Tales of the Unexpected #48 avril 1960 
The Beast from the Invisible World
Un monstre géant invisible désintègre les usines d'Allied Solar sur Terre et menace New Chicago. Space Ranger échoue à le vaincre mais est aidé par des policiers invisibles venus du monde d'Ulix dans une autre dimension. C'est en voulant éliminer la créature qu'ils l'ont envoyée dans notre dimension où ils ne peuvent être présents que sous une forme invisible. Une variation sur Forbidden Planet (1956). 
'Dans ce même numéro, en dehors de Space Ranger, une inversion pas mal du thème des Skrulls et qui évoque peut-être Martian Manhunter créé en 1955 : Throg un alien naufragé sur Terre (qui a le pouvoir de créer des vibrations qui détruisent le métal) se bat contre son frère Xiarg avant de le convaincre d'aider les humains aussi. 

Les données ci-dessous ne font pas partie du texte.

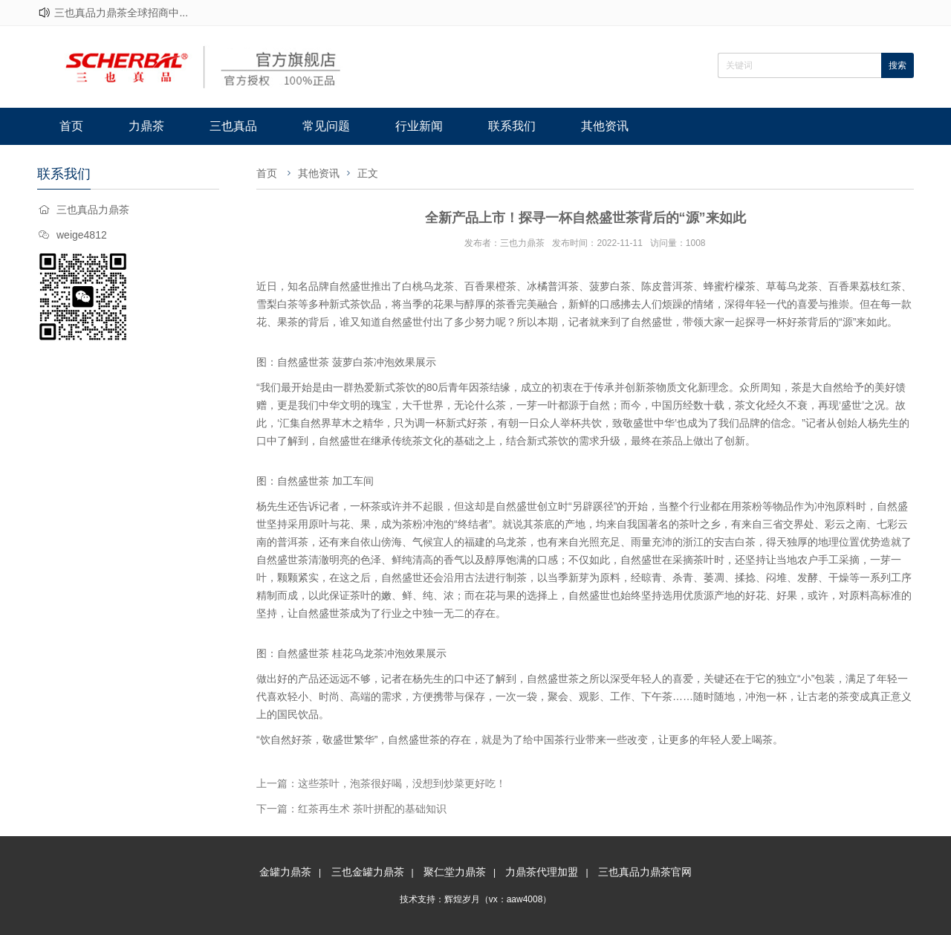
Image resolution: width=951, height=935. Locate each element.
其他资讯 (605, 126)
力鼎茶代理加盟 (541, 872)
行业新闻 (419, 126)
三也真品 (233, 126)
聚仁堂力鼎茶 (454, 872)
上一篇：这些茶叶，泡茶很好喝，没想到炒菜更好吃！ (381, 783)
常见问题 (326, 126)
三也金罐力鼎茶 (367, 872)
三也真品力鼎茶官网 (645, 872)
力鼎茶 (146, 126)
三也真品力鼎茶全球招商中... (121, 13)
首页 (71, 126)
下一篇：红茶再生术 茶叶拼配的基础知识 (351, 809)
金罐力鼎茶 (285, 872)
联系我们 (512, 126)
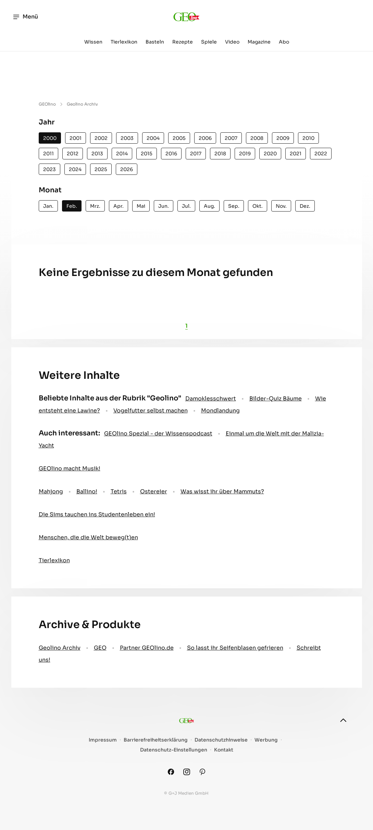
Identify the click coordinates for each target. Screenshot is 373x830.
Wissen (93, 42)
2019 (245, 154)
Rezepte (182, 42)
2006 (205, 138)
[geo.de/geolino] (186, 16)
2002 (101, 138)
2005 (179, 138)
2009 (282, 138)
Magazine (259, 42)
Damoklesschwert (210, 398)
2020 (270, 154)
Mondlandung (220, 410)
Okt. (257, 206)
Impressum (103, 740)
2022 (320, 154)
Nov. (281, 206)
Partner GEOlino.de (147, 647)
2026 (126, 169)
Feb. (71, 206)
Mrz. (95, 206)
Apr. (118, 206)
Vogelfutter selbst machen (150, 410)
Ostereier (153, 491)
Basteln (155, 42)
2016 (171, 154)
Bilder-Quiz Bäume (275, 398)
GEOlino (47, 104)
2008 (256, 138)
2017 (195, 154)
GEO (100, 647)
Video (232, 42)
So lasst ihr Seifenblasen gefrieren (235, 647)
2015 (146, 154)
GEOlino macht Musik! (69, 468)
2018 (220, 154)
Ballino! (86, 491)
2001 (76, 138)
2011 (48, 154)
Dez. (305, 206)
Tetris (119, 491)
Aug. (209, 206)
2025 (101, 169)
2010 (308, 138)
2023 (49, 169)
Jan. (48, 206)
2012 (72, 154)
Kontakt (223, 750)
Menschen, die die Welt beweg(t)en (88, 537)
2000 (50, 138)
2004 (153, 138)
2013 (97, 154)
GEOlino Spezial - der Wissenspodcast (158, 433)
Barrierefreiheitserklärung (156, 740)
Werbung (266, 740)
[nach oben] (343, 720)
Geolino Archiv (59, 647)
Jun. (163, 206)
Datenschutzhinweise (221, 740)
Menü (25, 17)
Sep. (233, 206)
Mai (141, 206)
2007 (231, 138)
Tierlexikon (124, 42)
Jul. (186, 206)
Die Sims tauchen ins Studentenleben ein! (97, 514)
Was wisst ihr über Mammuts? (222, 491)
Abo (284, 42)
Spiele (209, 42)
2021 (295, 154)
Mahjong (51, 491)
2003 (127, 138)
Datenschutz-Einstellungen (173, 750)
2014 (122, 154)
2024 (75, 169)
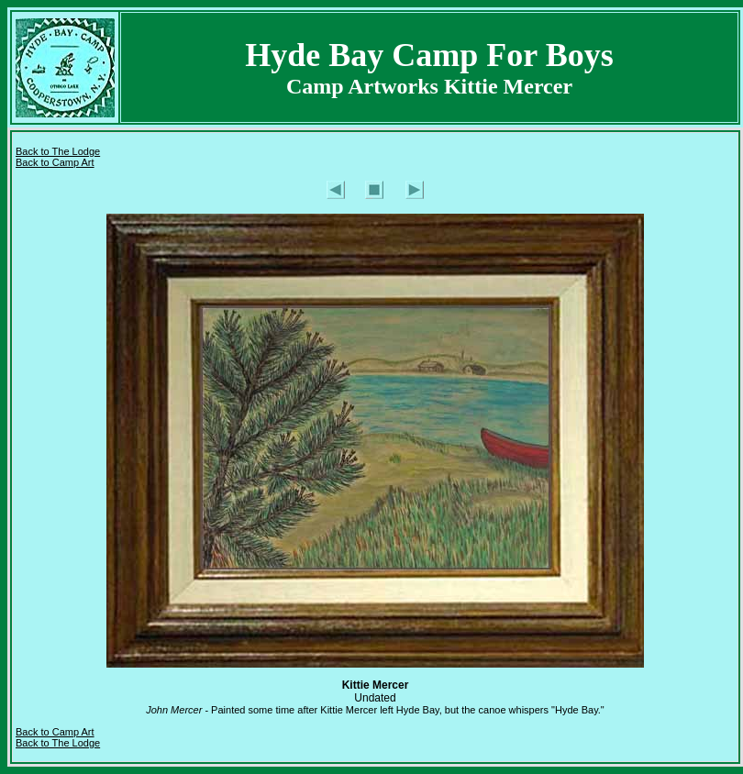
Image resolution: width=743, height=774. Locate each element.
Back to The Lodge (58, 151)
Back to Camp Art (55, 162)
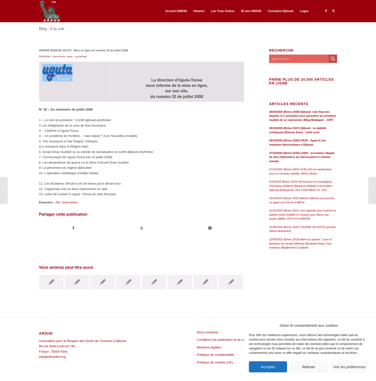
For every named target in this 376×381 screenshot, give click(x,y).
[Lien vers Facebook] (326, 11)
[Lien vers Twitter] (333, 11)
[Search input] (299, 58)
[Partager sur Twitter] (142, 228)
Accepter (268, 367)
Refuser (308, 367)
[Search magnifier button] (333, 59)
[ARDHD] (49, 11)
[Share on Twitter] (210, 228)
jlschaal (83, 56)
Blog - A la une (51, 29)
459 (57, 202)
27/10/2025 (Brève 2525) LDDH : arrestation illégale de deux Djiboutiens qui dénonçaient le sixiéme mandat (301, 157)
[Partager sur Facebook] (73, 228)
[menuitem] (176, 11)
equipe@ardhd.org (52, 357)
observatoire (70, 202)
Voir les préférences (349, 367)
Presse (61, 56)
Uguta (69, 56)
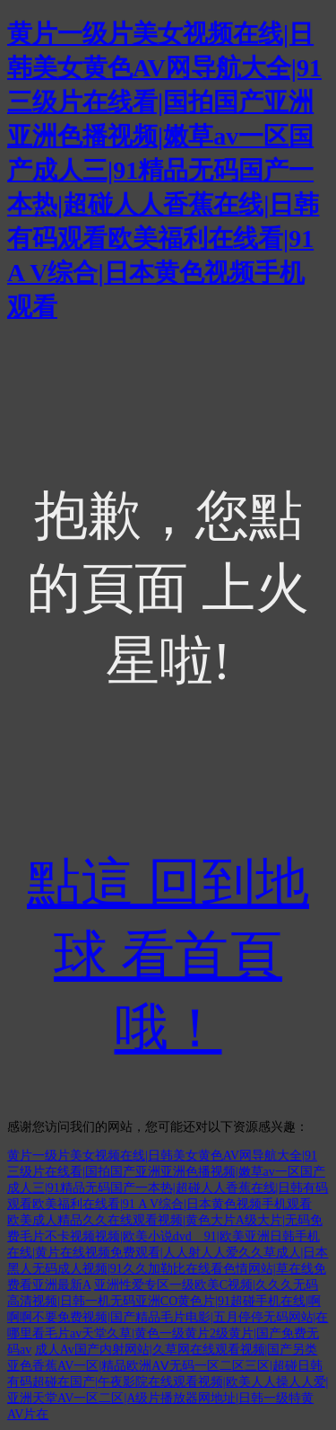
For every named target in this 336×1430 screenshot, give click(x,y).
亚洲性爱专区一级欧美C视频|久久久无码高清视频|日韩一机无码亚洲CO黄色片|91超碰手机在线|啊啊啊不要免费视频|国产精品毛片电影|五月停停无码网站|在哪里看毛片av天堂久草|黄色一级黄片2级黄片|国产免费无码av (167, 1317)
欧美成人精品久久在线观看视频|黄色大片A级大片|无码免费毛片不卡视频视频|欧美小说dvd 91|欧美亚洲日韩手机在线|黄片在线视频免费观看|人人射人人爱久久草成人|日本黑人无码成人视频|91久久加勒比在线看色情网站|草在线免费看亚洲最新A (167, 1253)
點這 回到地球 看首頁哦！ (168, 955)
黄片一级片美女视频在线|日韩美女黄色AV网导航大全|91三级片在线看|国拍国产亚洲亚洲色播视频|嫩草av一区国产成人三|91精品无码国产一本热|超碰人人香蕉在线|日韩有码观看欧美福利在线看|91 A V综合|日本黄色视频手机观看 (164, 170)
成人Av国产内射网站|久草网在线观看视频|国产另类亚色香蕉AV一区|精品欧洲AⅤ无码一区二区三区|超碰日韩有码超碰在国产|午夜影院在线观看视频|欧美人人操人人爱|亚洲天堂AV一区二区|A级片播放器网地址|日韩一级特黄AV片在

Tales of the Unexpected #49 mai1960 
The Alien Wizard
Zastro, un criminel mercurien à la peau verte vient voler dans la Bibliothèque solaire un plan pour trouver le livre secret du sorcier Ptark sur Uranus et ensuite les ingrédients qu'on trouve sur Jupiter. La sorcellerie a l'air de créer surtout des illusions. Le livre de Ptark est détruit à la fin. Cryll se transforme en divers animaux dont un singe télépathique mercurien, un rare exemple de continuité comme il avait déjà utilisé cette forme dans le #45. 

Tales of the Unexpected #50 juin 1960 
Menace of the Sun-Creature
Explorant le système Achernar (Alpha Eridani, 139 années-lumière), Space Ranger aide la police alien à combattre un monstre solaire qui dévore l'énergie.